Le président colombien Juan Manuel Santos a appelé jeudi les Farc au réalisme en vue des négociations de paix. Il a notamment refusé d'accepter un cessez-le-feu proposé par la guérilla avant de parvenir à un accord final pour mettre fin à un demi-siècle de conflit.

"Cela doit être une table (de négociations) sérieuse, réaliste et efficace. Si nous entendons des propositions qui ne sont pas réalistes, le processus ne va pas être efficace", a lancé M. Santos, en réaction aux propos tenus par la rébellion marxiste lors d'une conférence de presse à La Havane.

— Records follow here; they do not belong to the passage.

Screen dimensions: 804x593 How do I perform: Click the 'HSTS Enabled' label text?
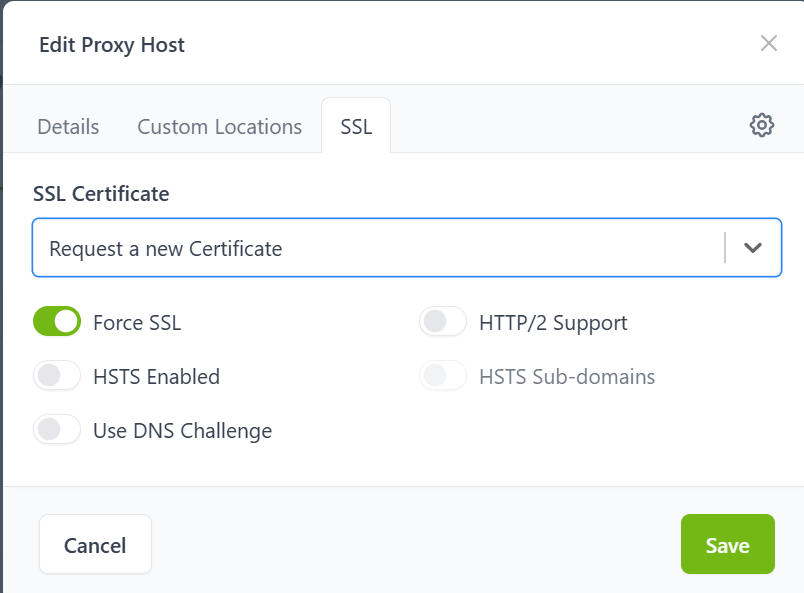click(x=156, y=377)
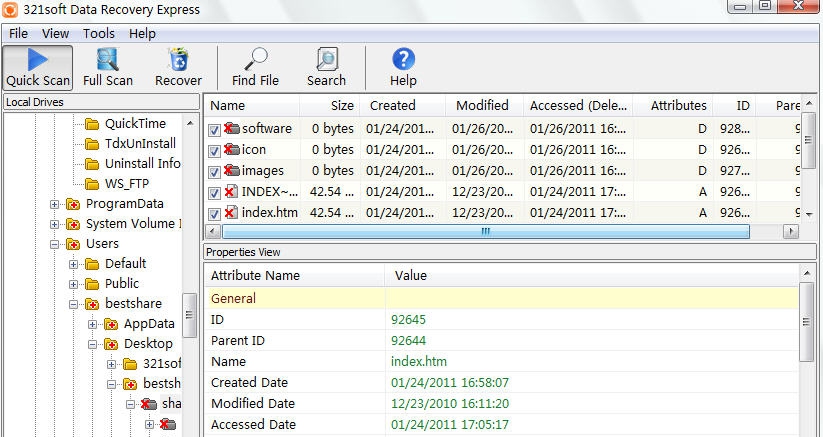The height and width of the screenshot is (437, 823).
Task: Click the Search toolbar icon
Action: 326,60
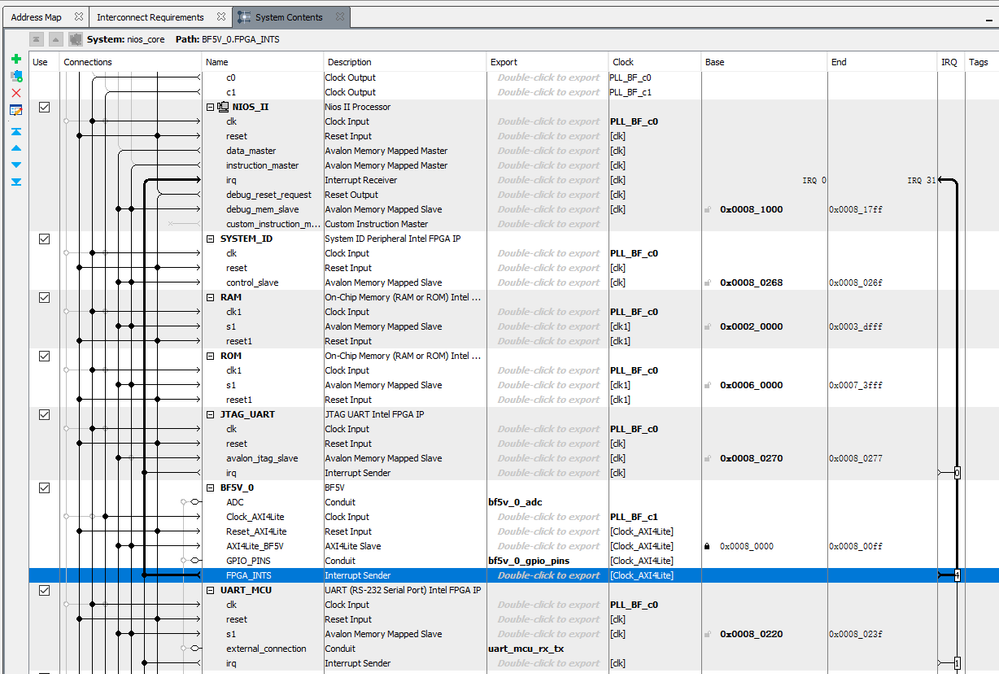Screen dimensions: 999x674
Task: Click the move to top arrow icon
Action: pos(16,131)
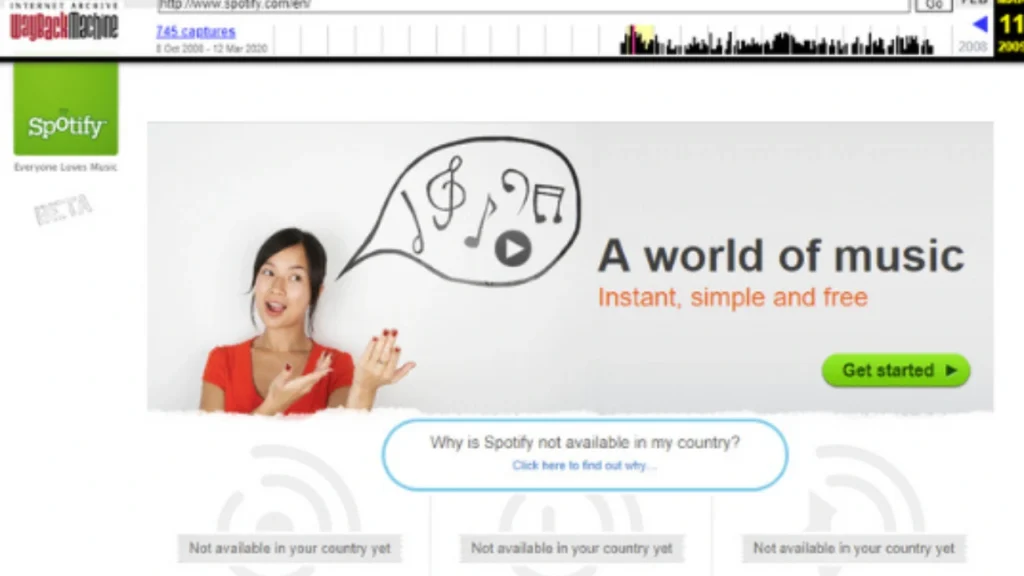Click the green arrow on Get started
This screenshot has width=1024, height=576.
click(x=950, y=370)
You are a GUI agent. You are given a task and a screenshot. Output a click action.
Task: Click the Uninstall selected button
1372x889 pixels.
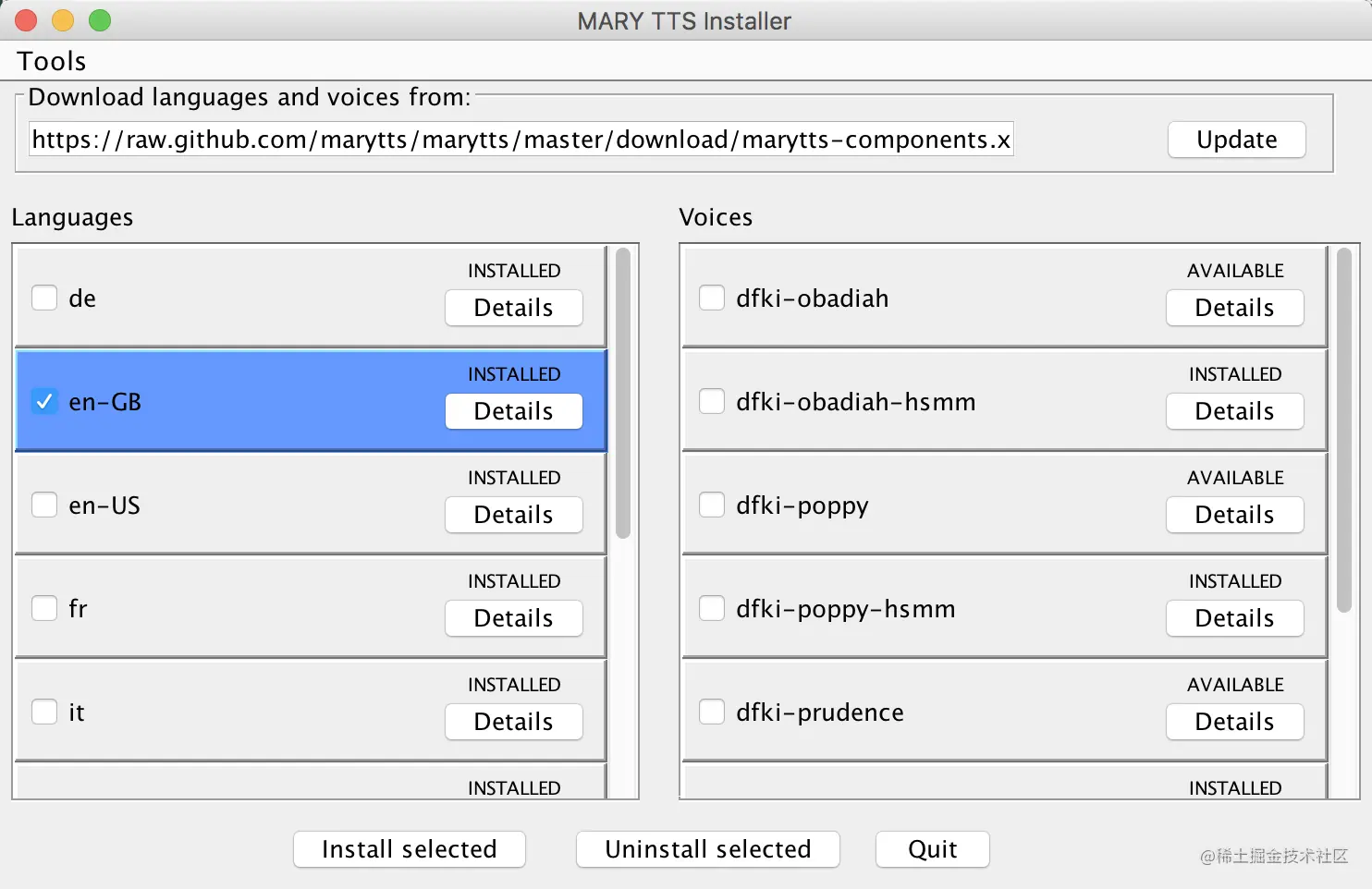pos(707,849)
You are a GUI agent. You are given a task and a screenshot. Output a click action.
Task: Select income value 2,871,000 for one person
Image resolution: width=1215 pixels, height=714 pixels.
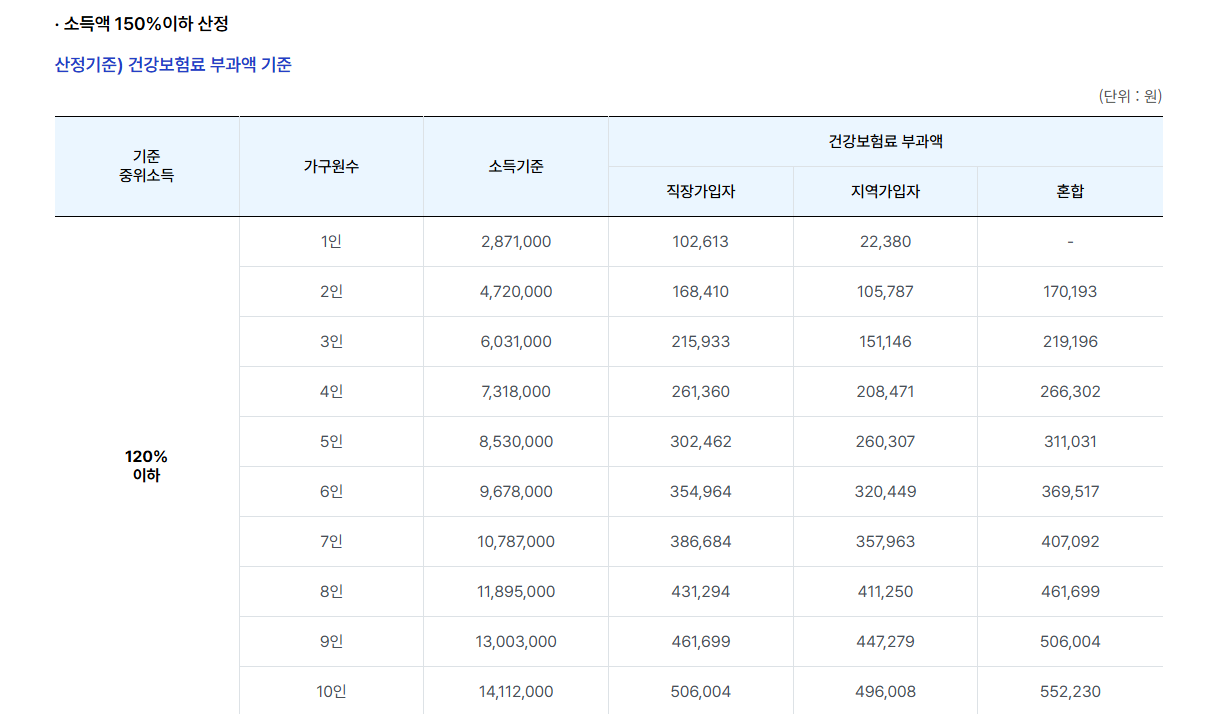[x=516, y=241]
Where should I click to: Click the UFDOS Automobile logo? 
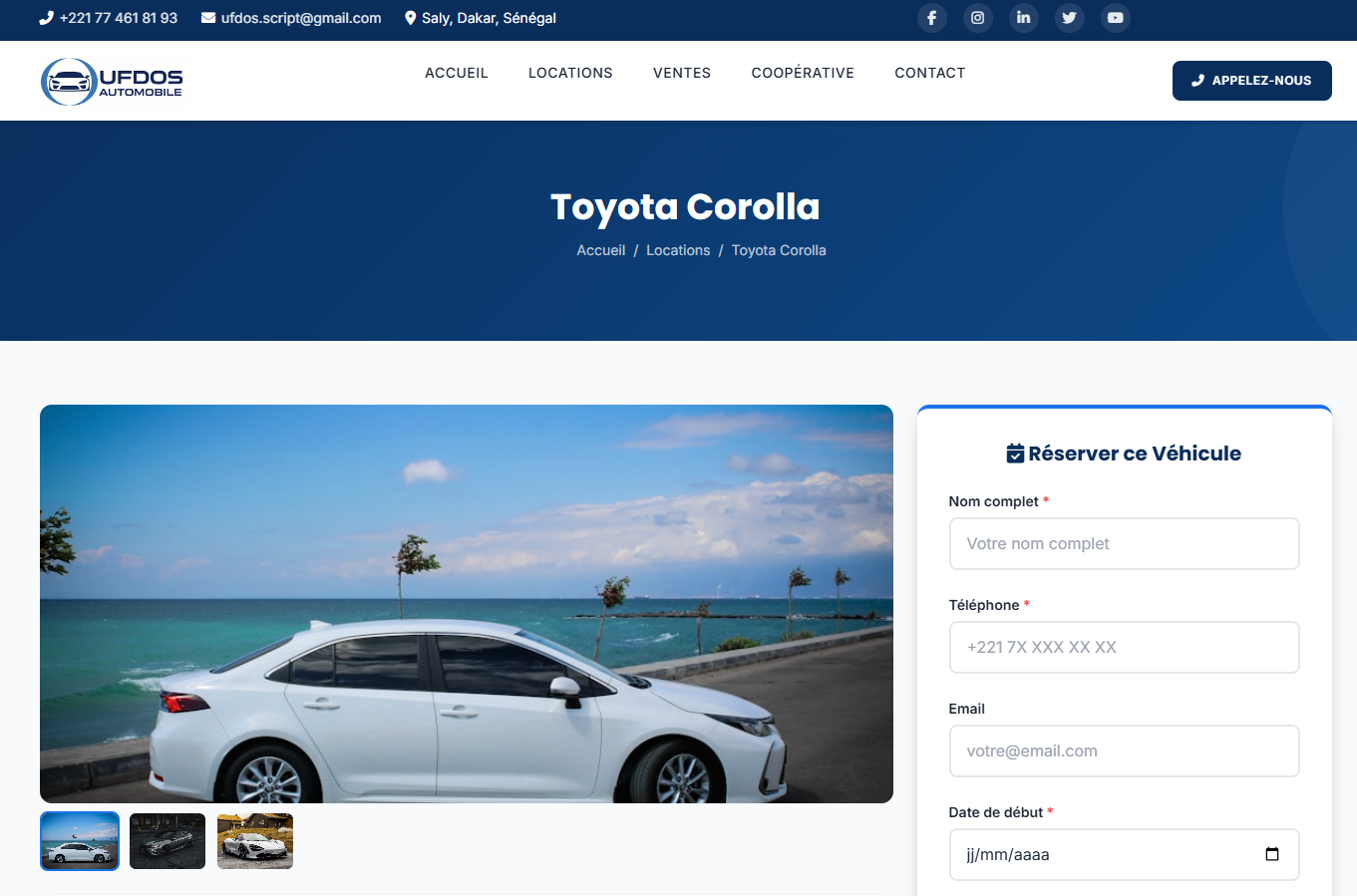coord(112,81)
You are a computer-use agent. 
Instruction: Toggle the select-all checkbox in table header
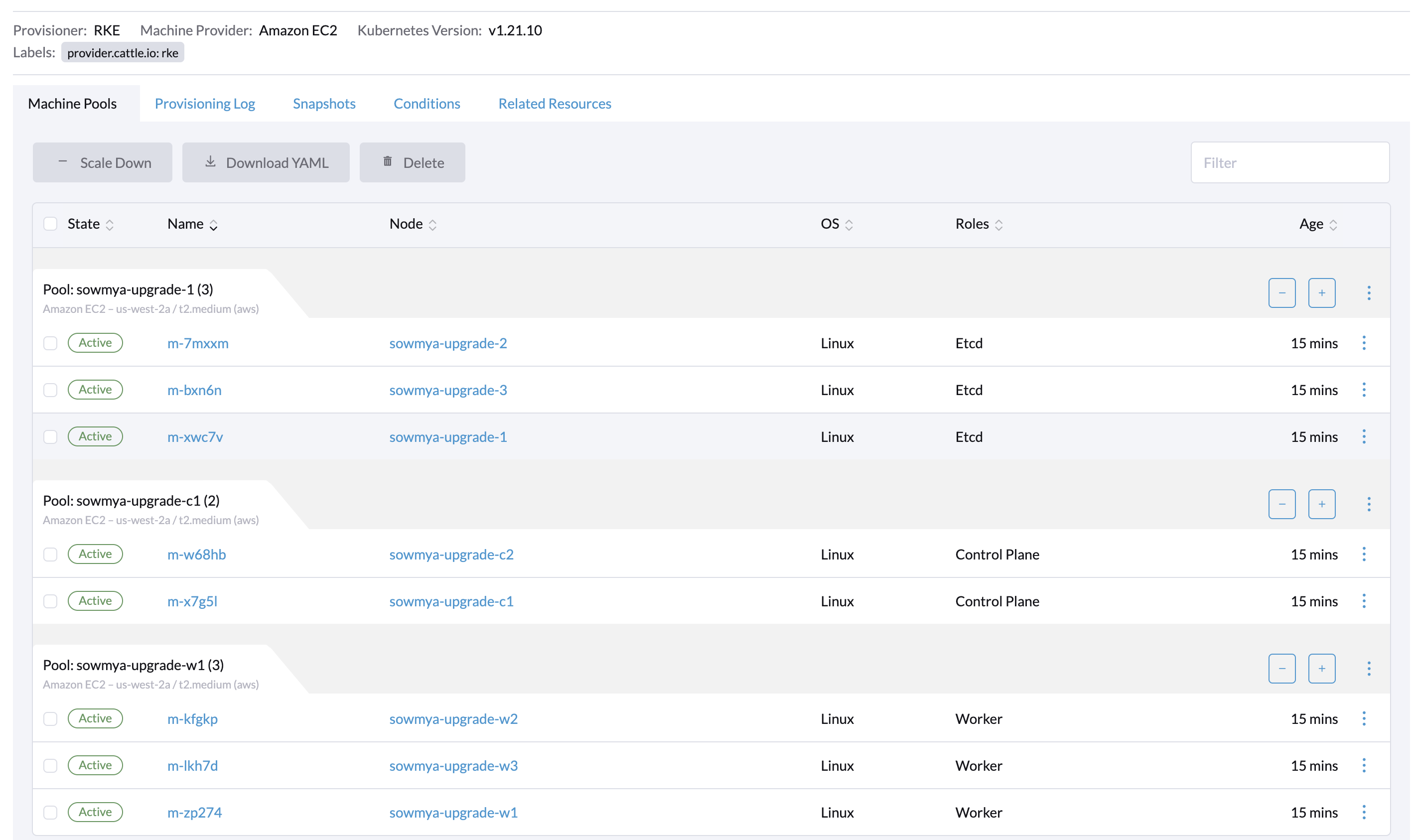50,224
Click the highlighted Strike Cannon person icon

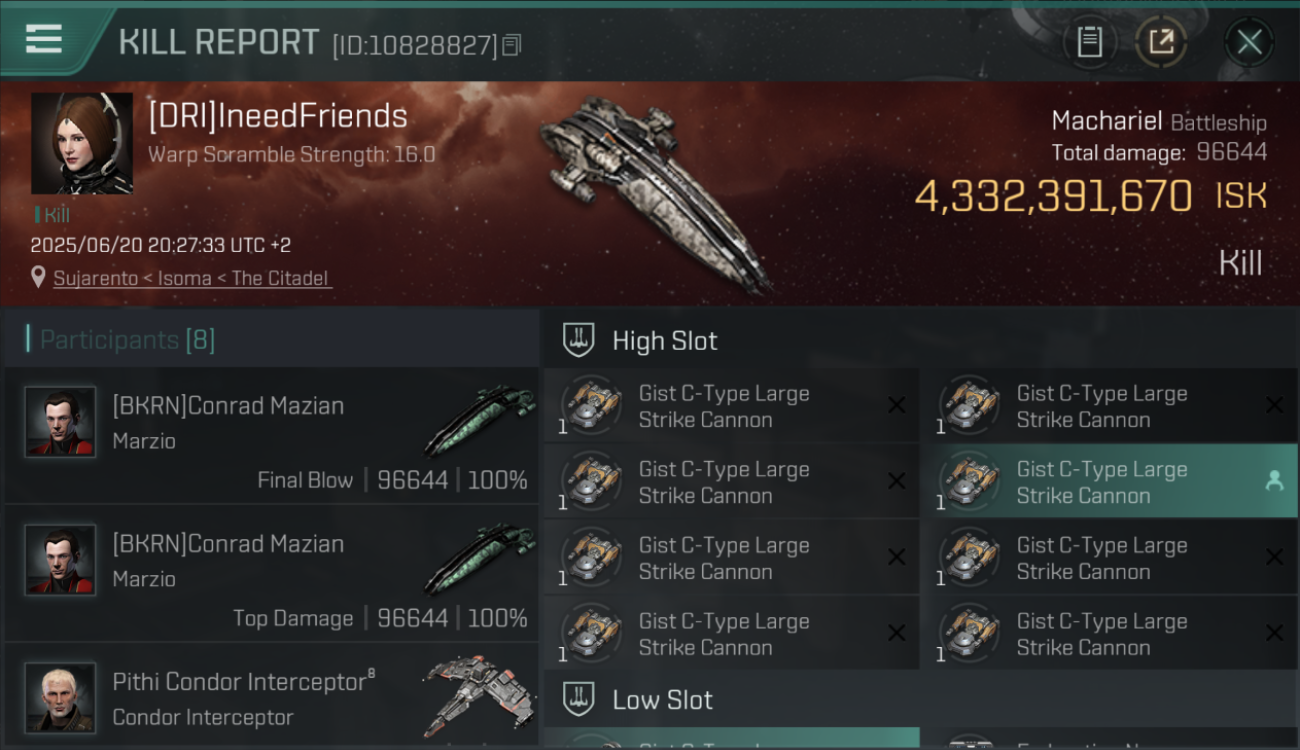[1274, 481]
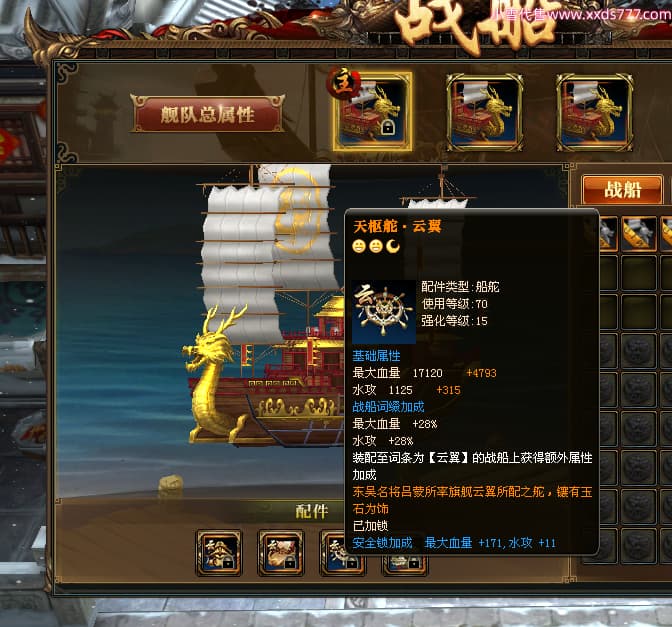Pick the middle warship item in the inventory's top row
The height and width of the screenshot is (627, 672).
tap(639, 234)
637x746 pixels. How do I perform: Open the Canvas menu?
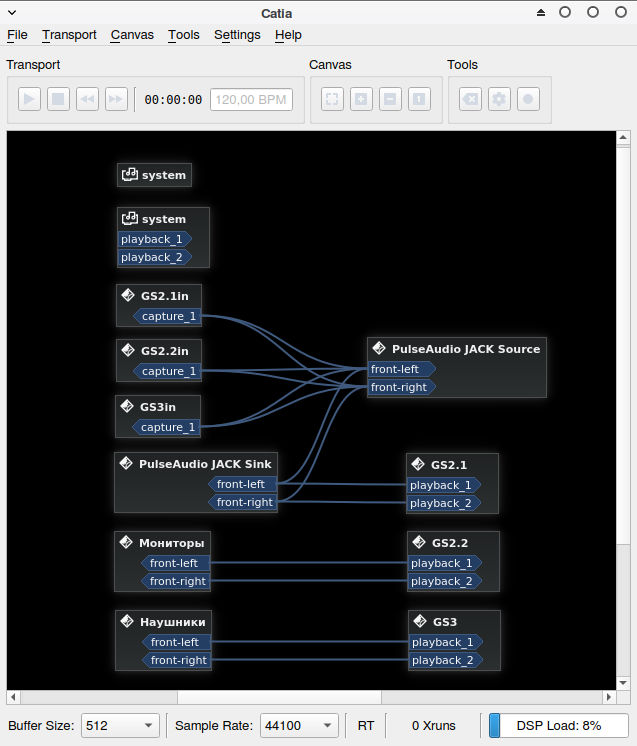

Le chef de l'Etat a réaffirmé son opposition à cessez-le-feu rapide, que les Forces armées révolutionnaires de Colombie (Farc) ont proposé d'instaurer dès le début des pourparlers, prévus à partir d'octobre en Norvège puis à Cuba. "Ce n'est pas viable, ce n'est pas réalisable", a-t-il souligné, lors d'un discours devant une cinquantaine de généraux réunis au fort de Tolemaida, centre d'entraînement des armées, au sud-ouest de Bogota.

Les prochaines négociations constituent la quatrième tentative de négociations avec les Farc, principale guérilla de Colombie qui compte quelque 9.200 combattants après 48 ans d'existence.

M. Santos a même appelé les soldats à "intensifier leurs actions" face à la principale guérilla du pays, dont les troupes ont fondu de moitié en dix ans à la suite d'une série de revers militaires. "Il n'y aura aucun cessez-le-feu, rien, tant qu'on arrivera pas à l'accord final", a-t-il martelé.